The Labor government will not intervene in the labour market to create more secure jobs for workers who have been left behind by its promotion of the “aspirational”. It will not increase income support or spending on services to support working people outside of the labour market. It will not improve public education for everyone. Those without jobs will need to acquire new skills or become more “flexible” about the kinds of jobs and pay they are willing to accept, and those at bad schools will need to find the “good ones” and move.

In other words, the “social inclusion” agenda is fundamentally about “labour productivity”: about capitalism getting the most out of workers, some of whom capitalism needs to be skilled and others less so. Gillard, as the Minister for Education, Employment, Workplace Relations and Social Inclusion, made this explicit in 2007, speaking to the Australian Industry Group: “In today’s world, the areas covered by my portfolios – early childhood education and childcare, schooling, training, universities, social inclusion, employment participation and workplace cooperation – are all ultimately about the same thing: productivity. So while my portfolios can be a mouthful, I’ll be happy to be referred to simply as ‘the minister for productivity’.”

Many of the non-revolutionary left fall into the trap of seeing “social inclusion” as a possible framework for progressive reform. The background to this is the general decline of socialist politics in the working class, including among the trade unions, where most leaderships have long abandoned any ideas about fighting for a better society than capitalism.

This has been coupled with a continuing retreat in social change theory. Some left activists have accepted the idea that if we cannot win struggles over wages, welfare and rights, then it is best to concentrate on “community building” and trying to find solutions locally and without needing to challenge the priorities and power of government and big business. The Greens are in part responsible for making this strategy more pervasive.

In this way of thinking, the left has an interest in building so-called social, cultural and educational “capital”, referring to social networks, knowledge and skills that can supposedly increase society’s and the individual’s productive potential and life options. In this way, many leftists buy into the myths of “social inclusion” and play a part in selling the idea to workers that they can solve many of social problems through piecemeal reforms within capitalism.

Another aspect of this is the notion of “deliberative democracy”, in which “popular consultation” in capitalist policy processes becomes an important tactic for social change strategy.
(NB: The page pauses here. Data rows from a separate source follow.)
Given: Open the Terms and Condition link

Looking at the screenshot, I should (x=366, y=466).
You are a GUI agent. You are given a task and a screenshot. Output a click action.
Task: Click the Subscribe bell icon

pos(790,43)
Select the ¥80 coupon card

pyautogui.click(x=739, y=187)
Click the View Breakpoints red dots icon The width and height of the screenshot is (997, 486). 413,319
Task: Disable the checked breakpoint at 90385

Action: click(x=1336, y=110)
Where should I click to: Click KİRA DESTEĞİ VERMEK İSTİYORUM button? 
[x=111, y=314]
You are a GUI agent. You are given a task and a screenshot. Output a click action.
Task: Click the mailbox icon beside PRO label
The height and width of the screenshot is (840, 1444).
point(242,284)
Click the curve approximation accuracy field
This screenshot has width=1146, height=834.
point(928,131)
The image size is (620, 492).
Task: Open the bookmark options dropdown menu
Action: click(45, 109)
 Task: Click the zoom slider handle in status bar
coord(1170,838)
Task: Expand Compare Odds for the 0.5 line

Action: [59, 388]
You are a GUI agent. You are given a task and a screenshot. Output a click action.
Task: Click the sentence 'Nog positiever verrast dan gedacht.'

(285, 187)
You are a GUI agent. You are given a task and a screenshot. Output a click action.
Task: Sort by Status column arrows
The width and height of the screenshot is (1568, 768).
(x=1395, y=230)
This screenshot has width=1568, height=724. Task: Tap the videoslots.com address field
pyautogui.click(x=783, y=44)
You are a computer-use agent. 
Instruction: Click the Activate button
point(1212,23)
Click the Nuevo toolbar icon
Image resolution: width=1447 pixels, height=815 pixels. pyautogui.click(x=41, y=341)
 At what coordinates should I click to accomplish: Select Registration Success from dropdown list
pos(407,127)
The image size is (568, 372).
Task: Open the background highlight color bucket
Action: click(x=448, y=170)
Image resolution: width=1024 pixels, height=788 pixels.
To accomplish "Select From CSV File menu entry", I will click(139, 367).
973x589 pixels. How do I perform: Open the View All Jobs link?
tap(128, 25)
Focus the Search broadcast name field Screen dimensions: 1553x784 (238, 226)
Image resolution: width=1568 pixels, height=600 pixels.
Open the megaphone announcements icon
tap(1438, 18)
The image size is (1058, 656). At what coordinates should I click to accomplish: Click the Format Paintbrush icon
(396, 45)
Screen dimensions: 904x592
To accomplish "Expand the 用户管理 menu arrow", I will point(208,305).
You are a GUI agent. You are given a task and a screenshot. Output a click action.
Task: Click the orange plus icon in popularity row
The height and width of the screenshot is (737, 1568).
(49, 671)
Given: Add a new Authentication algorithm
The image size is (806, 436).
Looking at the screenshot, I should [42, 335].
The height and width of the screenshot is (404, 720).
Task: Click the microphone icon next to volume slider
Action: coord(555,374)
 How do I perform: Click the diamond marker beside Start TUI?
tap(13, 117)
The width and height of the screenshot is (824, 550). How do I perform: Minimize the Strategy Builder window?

Working-class communities can supposedly influence policy by being part of consultation, like the government-convened 2020 Summit or having the Greens in the Senate.

Of course, the lives of most Australian workers are not likely to change in the slightest through building their social and educational “capital” nor through participating in government “consultation”. In fact, the Labor government aims all this propaganda at the union and community organisation bureaucracies and at influencing those workers who have enough purchasing power to think of themselves as having a “stake” in the capitalist pie and some power to “participate”.

However, the worker confidence in “social entrepreneurship” that partly existed through the long post-World War II economic boom of the 1950s and ‘60s is completely unrealistic in a subsequent period of depressed capitalist economic growth. The main impact of the government policies and propaganda is to divide the working class and undermine the impulse and confidence of workers to engage in independent and collective political action that targets the real causes of their marginalisation. This feeds into the increasingly right-wing agenda of the Coalition parties. The Rudd-Gillard social inclusion agenda will quickly morph into Tony Abbott’s individualistic right-wing conservatism.

The left in Australia needs to sharpen its critique of “social inclusion”, fight for increasing collective action against the capitalist policies of Labor and Coalition governments and argue for a different sort of government – one that destroys the corporations hold on economic life and puts working people in charge.